*** EXERCISE INPUT Section Begins ***

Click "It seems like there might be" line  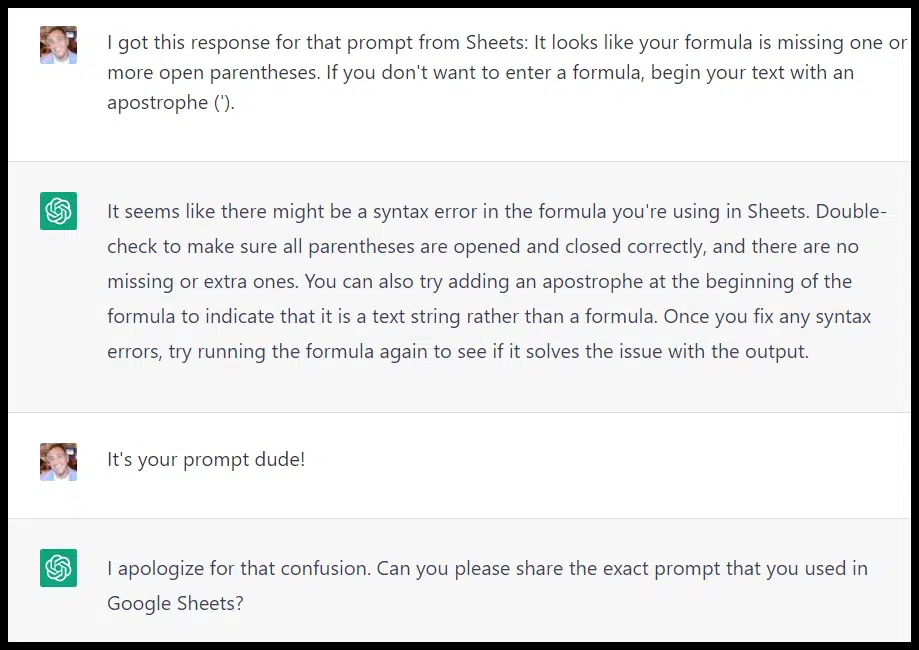point(230,211)
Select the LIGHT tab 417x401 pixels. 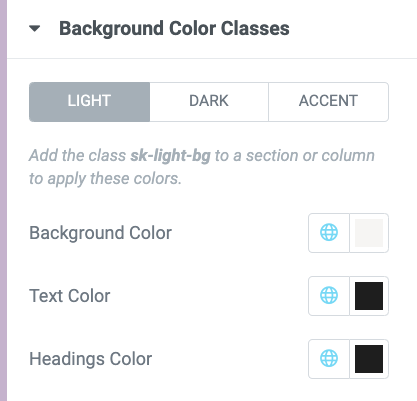point(89,102)
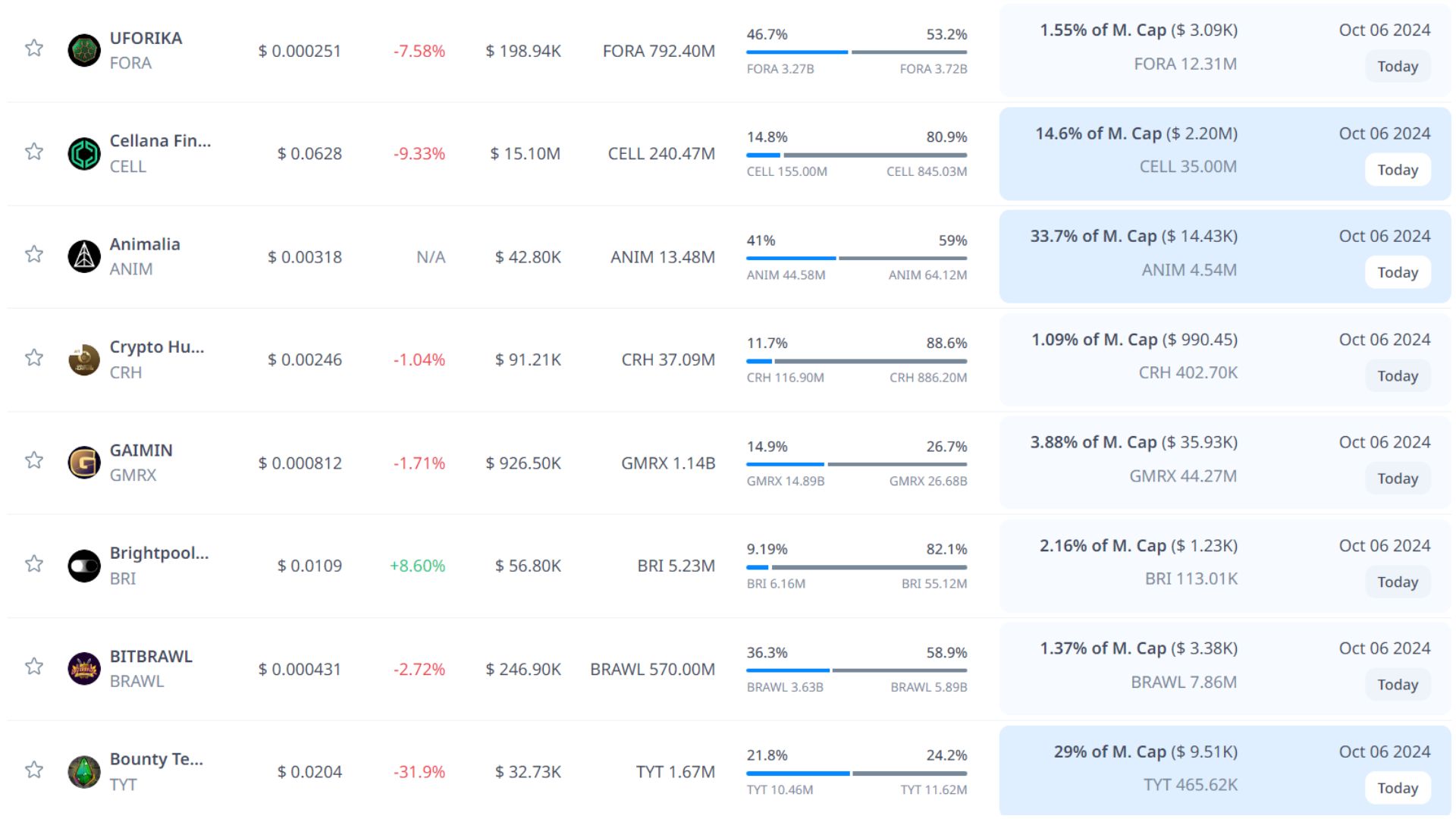Click the Crypto Hunters unlock progress bar
The width and height of the screenshot is (1456, 819).
856,361
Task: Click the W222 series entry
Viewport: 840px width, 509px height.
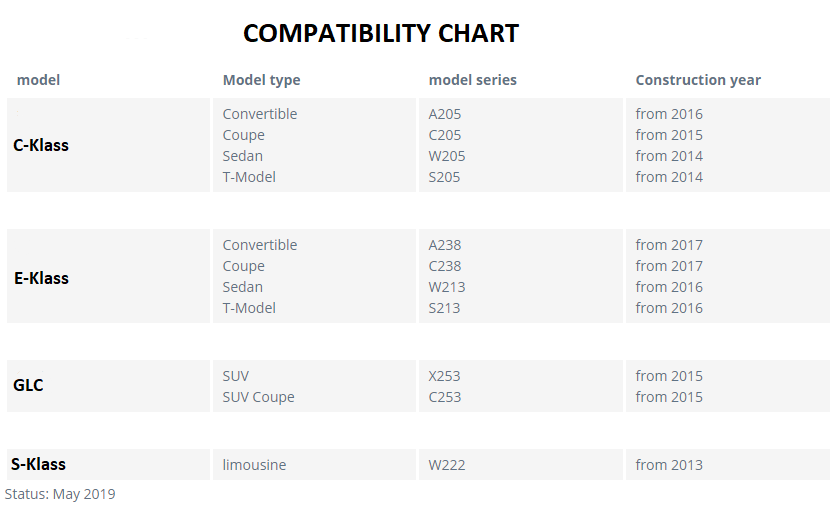Action: coord(447,465)
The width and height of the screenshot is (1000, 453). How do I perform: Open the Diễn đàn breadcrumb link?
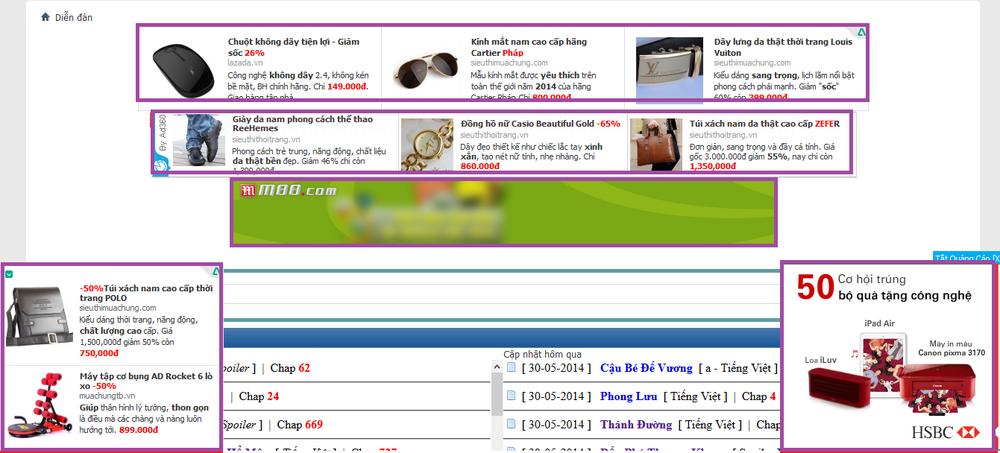tap(74, 17)
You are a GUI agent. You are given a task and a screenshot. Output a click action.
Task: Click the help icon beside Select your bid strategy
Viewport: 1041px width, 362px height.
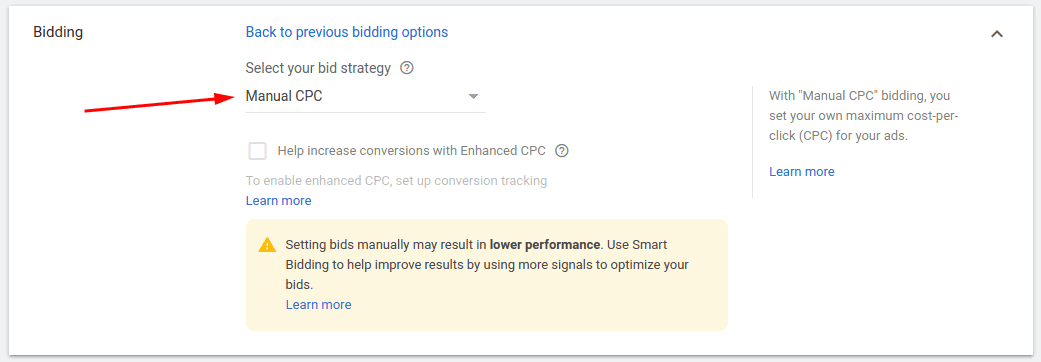407,68
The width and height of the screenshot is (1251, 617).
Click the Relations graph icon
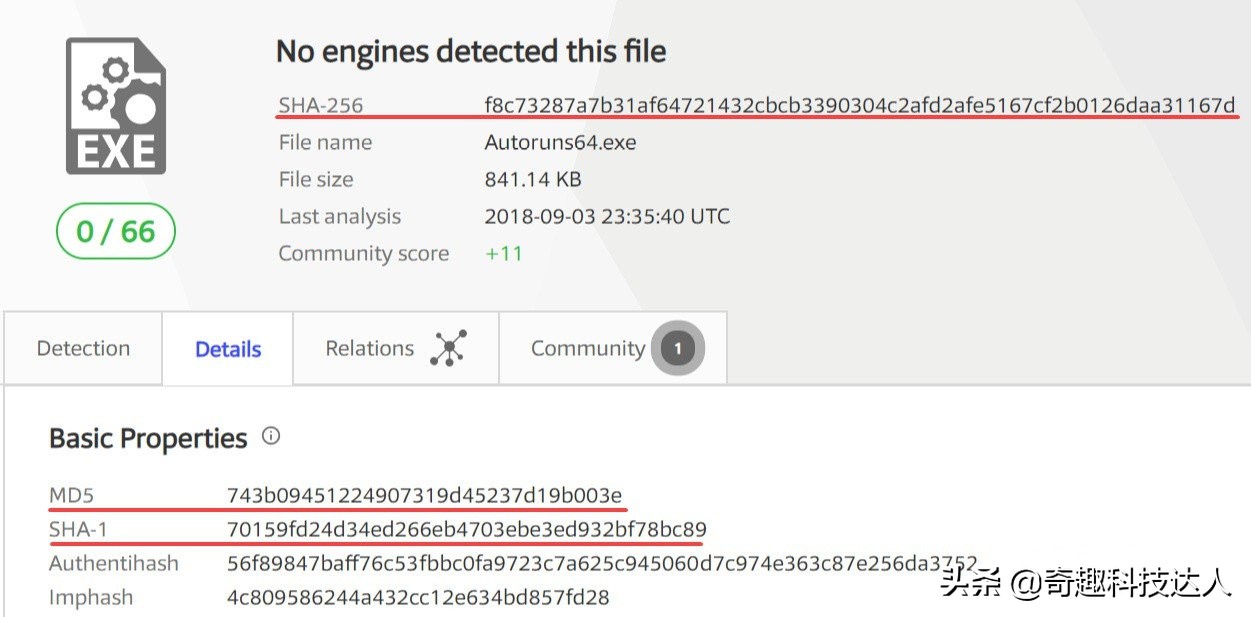click(449, 348)
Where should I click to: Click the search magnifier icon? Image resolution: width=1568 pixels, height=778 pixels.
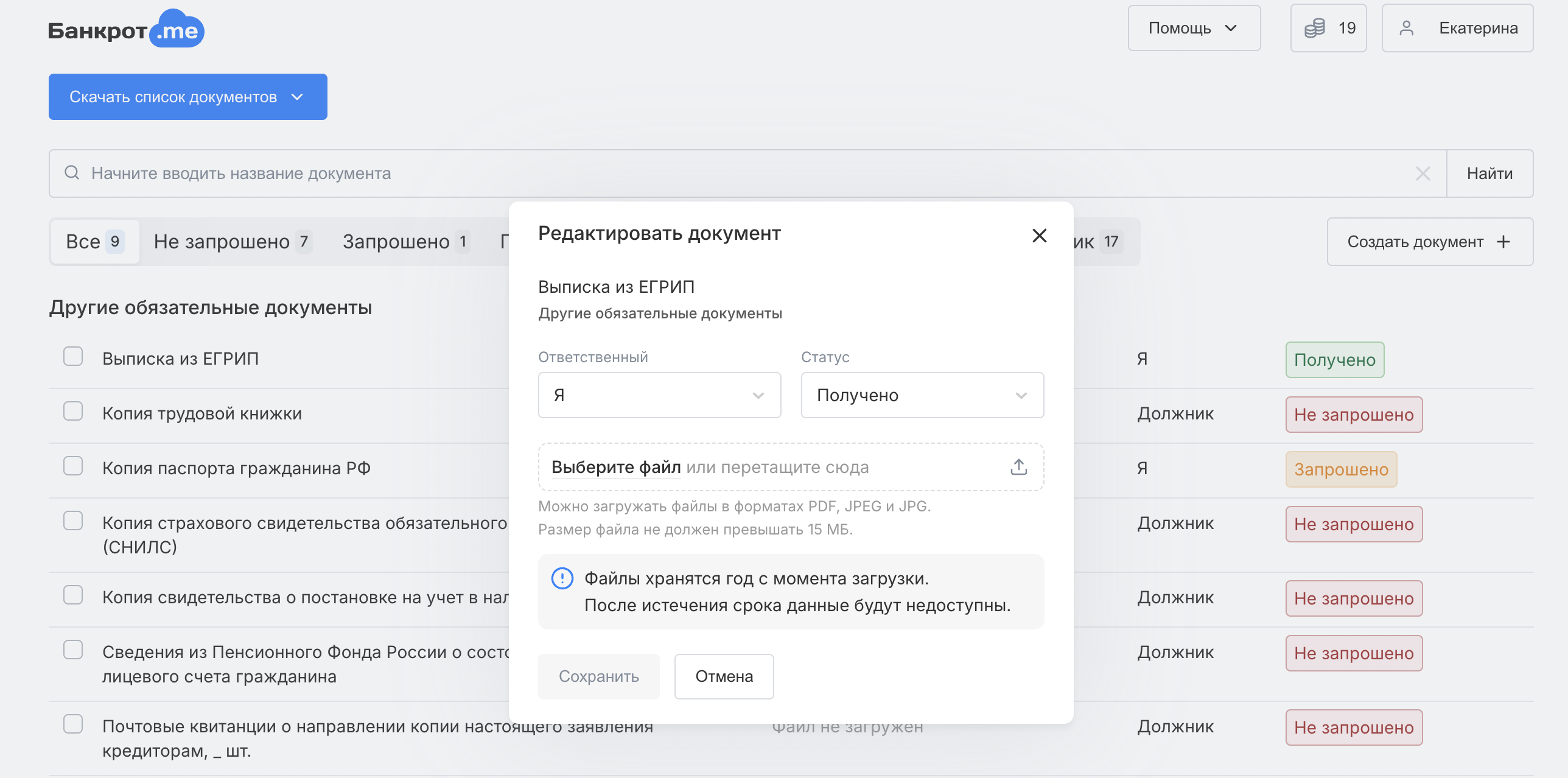point(72,173)
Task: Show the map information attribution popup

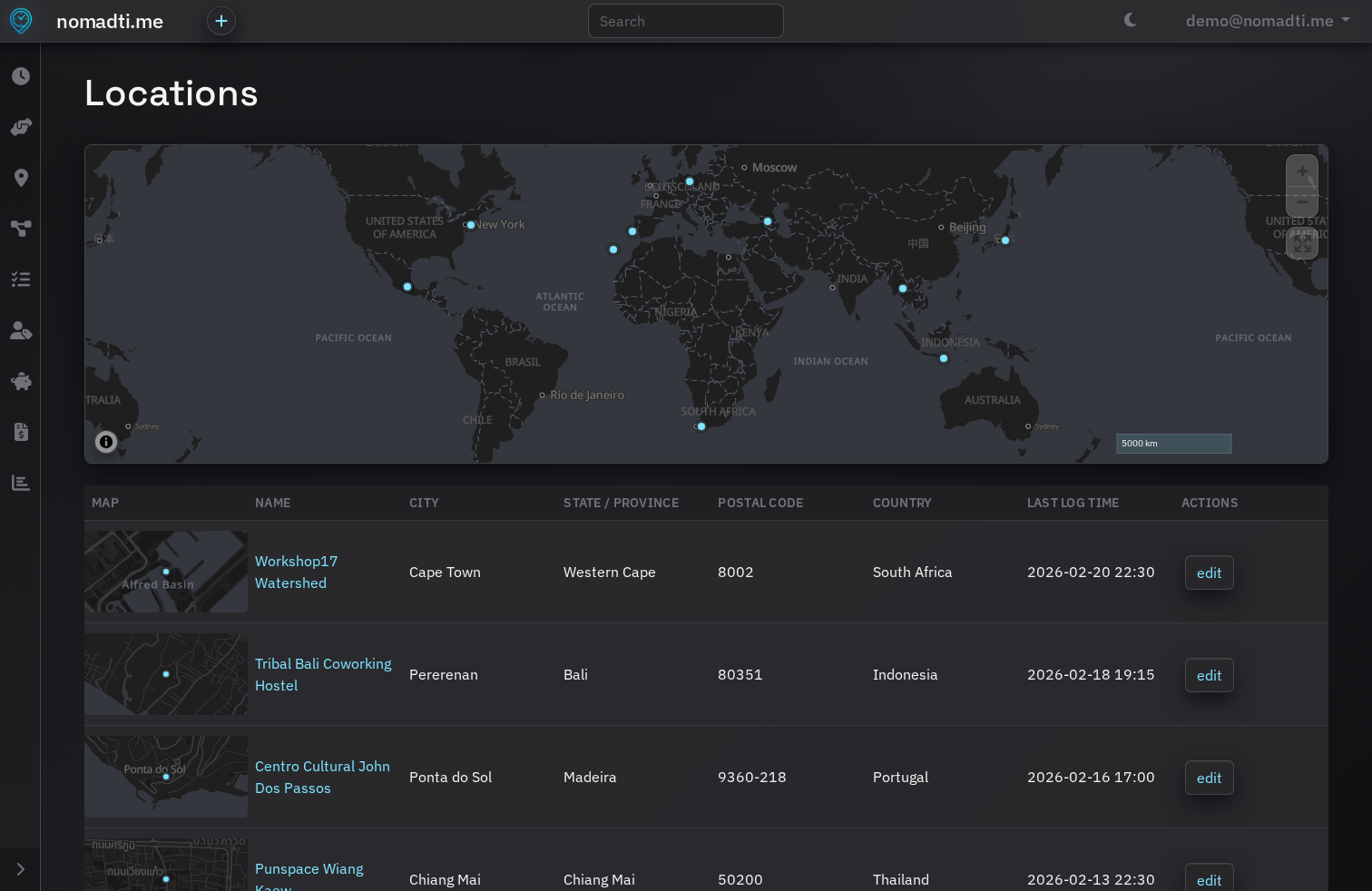Action: 106,442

*** EXERCISE INPUT Section Ends ***

■ **WHAT THE TASK ASKS**
In the records above, find the line containing "Viewport: 1041px width, 362px height.", then please restate it and each line after it word for word, pictures excluded.

■ **RESPONSE TO THE EXERCISE**
Viewport: 1041px width, 362px height.
407,68
The width and height of the screenshot is (1251, 617).
Click the Relations graph icon
click(449, 348)
Where should I click to: Click the search magnifier icon? Image resolution: width=1568 pixels, height=778 pixels.
point(72,173)
Task: Show the map information attribution popup

Action: 106,442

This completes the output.